→ **ЧТО НУЖНО СДЕЛАТЬ**:
Можете ли вы дословно извлечь из текста об идоле и иконе у Мариона фрагмент, который начинается со слов «виде: как руки, сложенные» и идет вплоть до слов «он идолу предшествует.» включительно?

Если можно в данном случаи говорить об ошибке, то она состояла в избрании «я» в качестве точки отсчета. Развиваемая на таких основаниях концепция неизбежно редуцирует Другого до «модификации ”я”»,
 
 
– 115 –
 
какие бы оговорки и уточнения не были здесь введены, как бы ни понималась сама модификация. Марион предлагает нам поразмыслить о возможности другого решения, решения, принимаемого из другой перспективы: отправляться от Другого/другого. Одна из его последних книг, «Об избыточном»[6], посвящена рассмотрению таких феноменов, которые не могут войти в поле нашего видения, потому что они наше видение превосходят. Для нас важно подчеркнуть, что Марион вводит характеристику «контр-интенциональности»[7]: мы не можем управлять (re-garder) этими феноменами, наша позиция не является по отношению к ним главенствующей; напротив, «величие» (Марион-теолог использует слово gloire) этих феноменов в том, что они нам являются, даются, дарят себя, и мы можем сделаться лишь свидетелями их появления. Таким образом, Марион выстраивает свою аргументацию на основании обратного, перевернутого, если угодно, порядка видения.
Эссе упомянутой нами книги объединяются в четыре рубрики, в соответствии с четырьмя выделенными типами рассматриваемых феноменов (событие, плоть, картина, лицо Другого). Важно отметить то обстоятельство, что намечается некоторое их взаимопроникновение: картина иногда называется также идолом, а лицо – иконой. Кроме того, существуют пересечения в описаниях такого феномена, как лицо, плоть и событие. Идол же, действительно, оказывается совершенно выделенным феноменом. Основания для такого разделения кажутся неочевидными, поэтому мы считаем необходимым учитывать также аргументацию, развиваемую в более ранних работах рассматриваемого автора, например, в книге «Бог без бытия»[8].
Здесь «идол» и «икона» используются как понятия, введение которых подробным образом поясняется. Это свидетельствует о поиске нового языка, который обогащается благодаря введению в аппарат исследования новых терминов. И то и другое отсылает одновременно и к «материи мира», и к области символического; и то и другое связано с областью видимого. Идол и икона обозначают разные режимы использования визуальности, их противопоставление друг другу – «конфликт двух феноменологий»[9]. Речь не идет о «конкретных сущих», речь не идет о полемике «языческого искусства» и «христианского искусства». Проблема вообще не ставится в категориях эстетического. В отношении производства идола искусство вторично по сравнению со взглядом. Здесь затрагиваются более существенные вещи – способ видения, восприятие. Идол поэтому в меньшей степени рассматривается как иллюзия, как «ложное изображение», которое должно быть разрушено[10]. Обычно вопрос ставится в следующем
 
 
– 116 –
 
виде: как руки, сложенные для молитвы, в какой-то момент начинают делать скульптуру, декорировать, одним словом, фабриковать. Но только ли производством объясняется догматически закрепленное отношение осуждения идолов? Т о, что предлагает Марион, – это характеризовать идол опять-таки через проблему видимого и условий видимости. Идол тогда понимается как то, на что можно смотреть. Только взгляд делает идола, он идолу предшествует.

→ **РАЗДЕЛ ДАННЫХ**:
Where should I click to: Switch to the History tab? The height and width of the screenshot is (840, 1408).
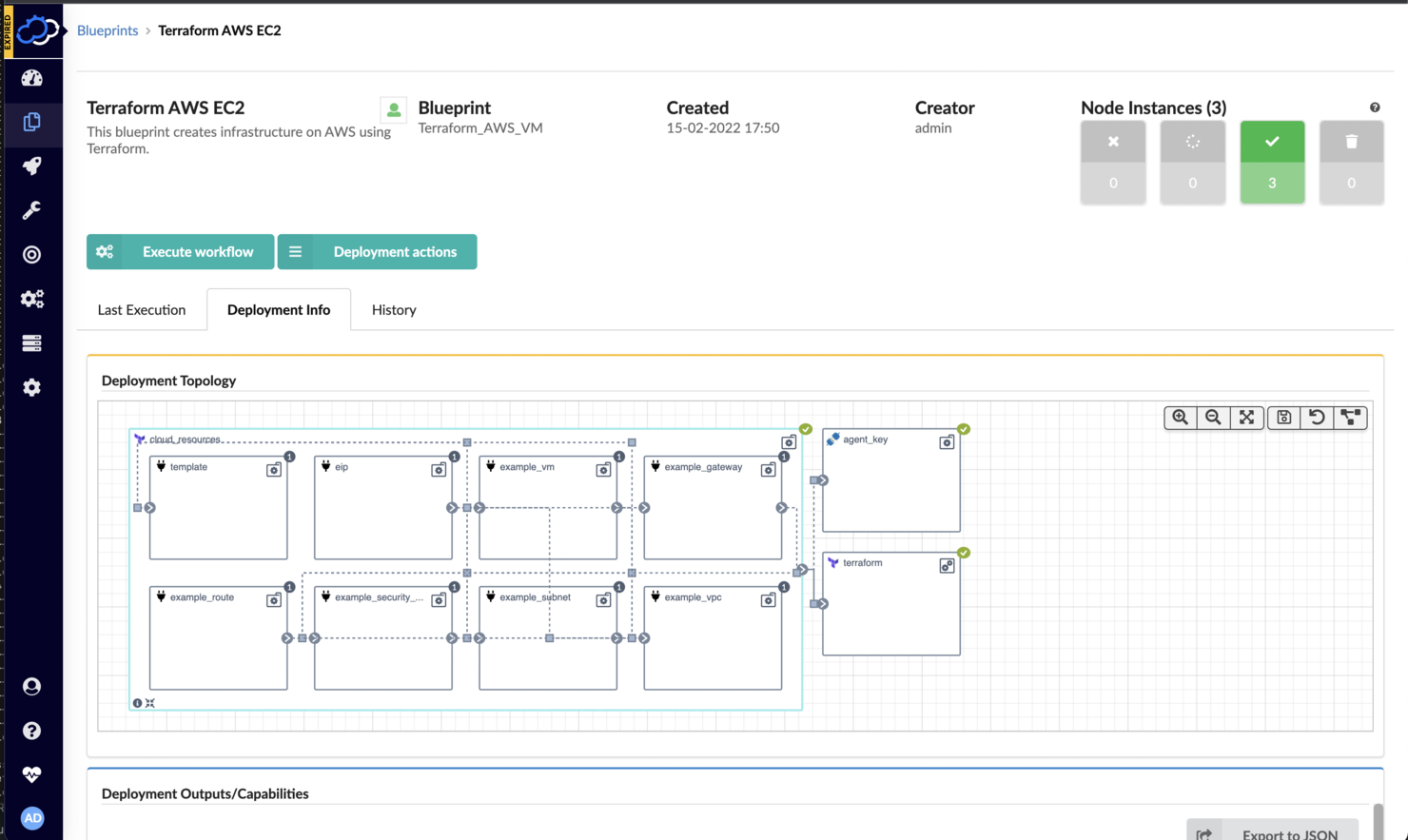pyautogui.click(x=393, y=309)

→ **РЕШЕНИЕ ЗАДАНИЯ**:
виде: как руки, сложенные для молитвы, в какой-то момент начинают делать скульптуру, декорировать, одним словом, фабриковать. Но только ли производством объясняется догматически закрепленное отношение осуждения идолов? Т о, что предлагает Марион, – это характеризовать идол опять-таки через проблему видимого и условий видимости. Идол тогда понимается как то, на что можно смотреть. Только взгляд делает идола, он идолу предшествует.